The upcoming PK100 and PK104 graphics processing units will not only feature major architectural innovations, but they will also be made using either 14nm or 16nm manufacturing technology with fin-shaped field-effect transistors (FinFETs). “Pascal” GPUs will be the first graphics chips from Nvidia to be made using an all-new process technology since “Kepler” in 2012. Finer fabrication process is something that should permit Nvidia engineers to considerably increase the number of stream processors and other units inside the company’s future GPUs, dramatically increasing their performance.
In addition, next-generation graphics processing units from Nvidia will support second-generation stacked high-bandwidth memory (HBM2). The HBM2 will let Nvidia and its partners build graphics cards with up to 32GB of onboard memory and 820GB/s – 1TB/s bandwidth. Performance of such graphics adapters in ultra-high-definition (UHD) resolutions like 4K (3840*2160, 4096*2160) and 5K (5120*2880) should be extremely high.
For supercomputers, the “Big Pascal” chip will integrate NVLink interconnection tech with 80GB/s or higher bandwidth, which will significantly increase performance of “Pascal”-based Tesla accelerators in high-performance computing (HPC) applications. Moreover, NVLink could bring major improvements to multi-GPU technologies thanks to increased bandwidth for inter-GPU communications.

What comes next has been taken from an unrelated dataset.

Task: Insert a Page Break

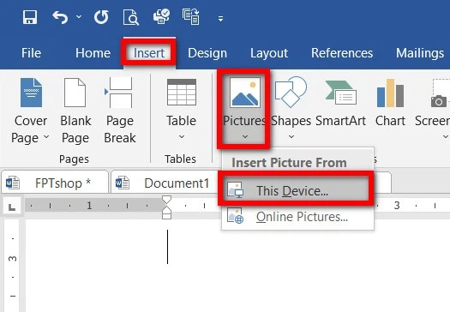Action: 120,111
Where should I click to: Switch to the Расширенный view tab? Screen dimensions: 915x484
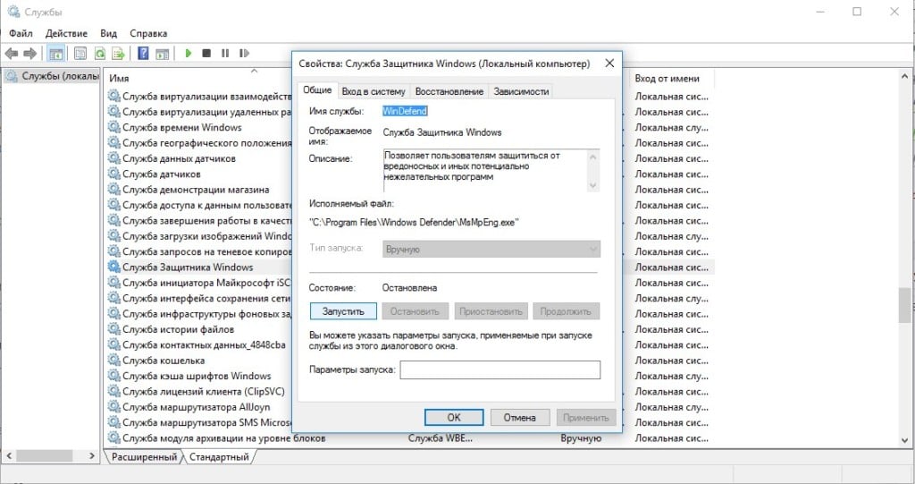143,457
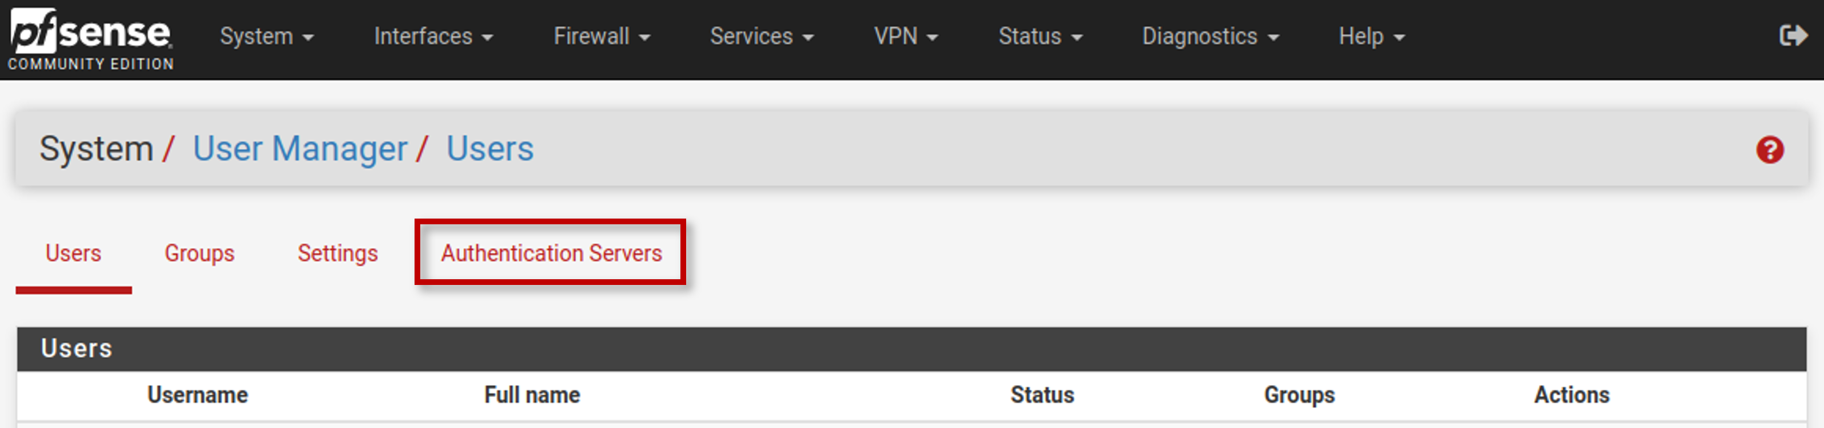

Graphics and compute cards based on “Pascal” will offer breakthrough performance, but the new architecture will be used not only for gaming and HPC markets. Nvidia will use its “Pascal” technology for a variety of solutions, including those for mobile and automotive applications.
“We have found over the years to be able to focus on just one thing, which is visual computing, and be able to leverage that one thing across PC, cloud, and mobile, and be able to address four very large markets with that one thing: gaming, enterprise, cloud, and automotive,” said Mr. Huang. “We can do this one thing and now be able to enjoy all and deliver the capabilities to the market in all three major computing platforms, and gain four vertical markets that are quite frankly very exciting.”

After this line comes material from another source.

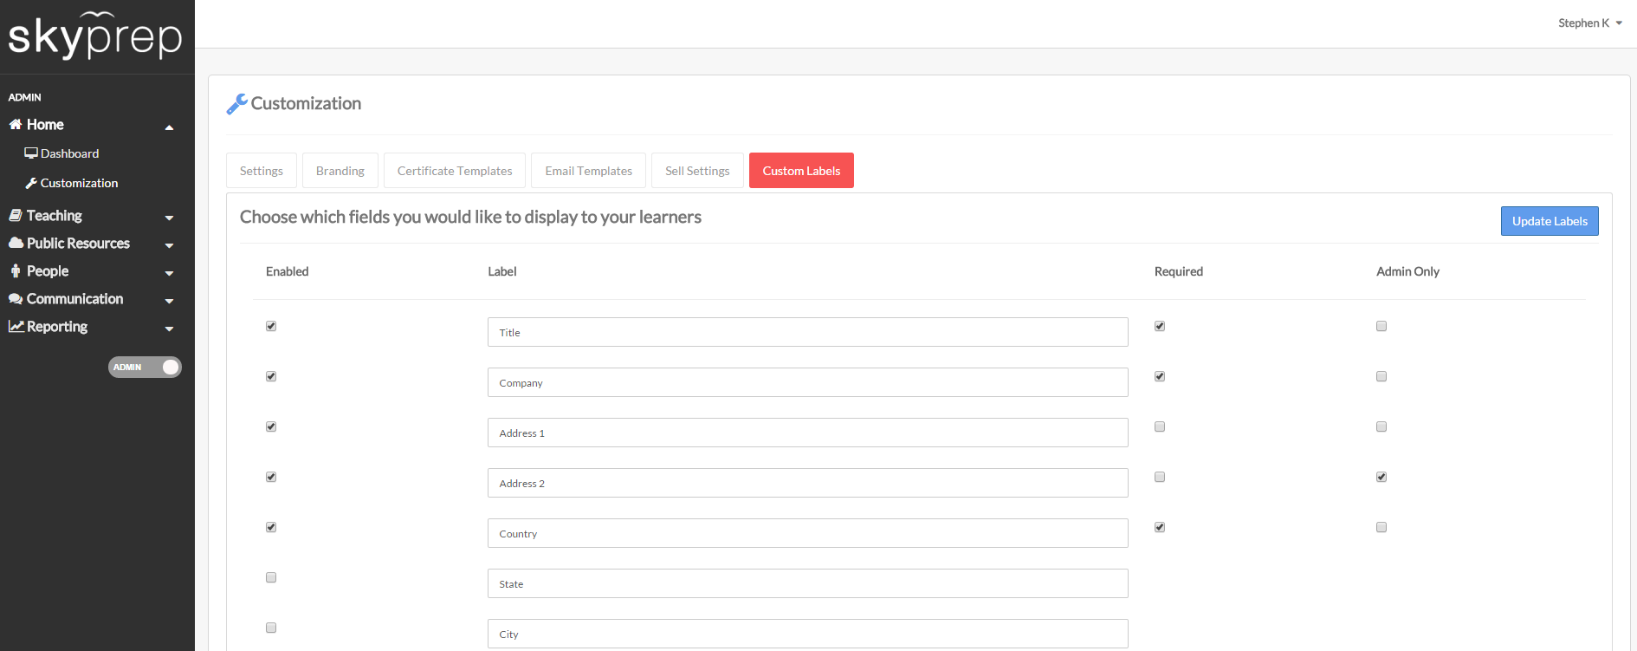Click the Address 1 label input field
The height and width of the screenshot is (651, 1637).
coord(807,433)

While the chief exec of Nvidia is eager to reveal that his company’s next-generation GPU architecture will be big and will span from GeForce to Quadro Tesla and Tegra, bringing unique set of benefits to every platform and market, there are many things he will not elaborate on. The exact details and launch timeframes.
“I cannot wait to tell you all about it, you are just going to have to wait just a little longer,” teased Mr. Huang.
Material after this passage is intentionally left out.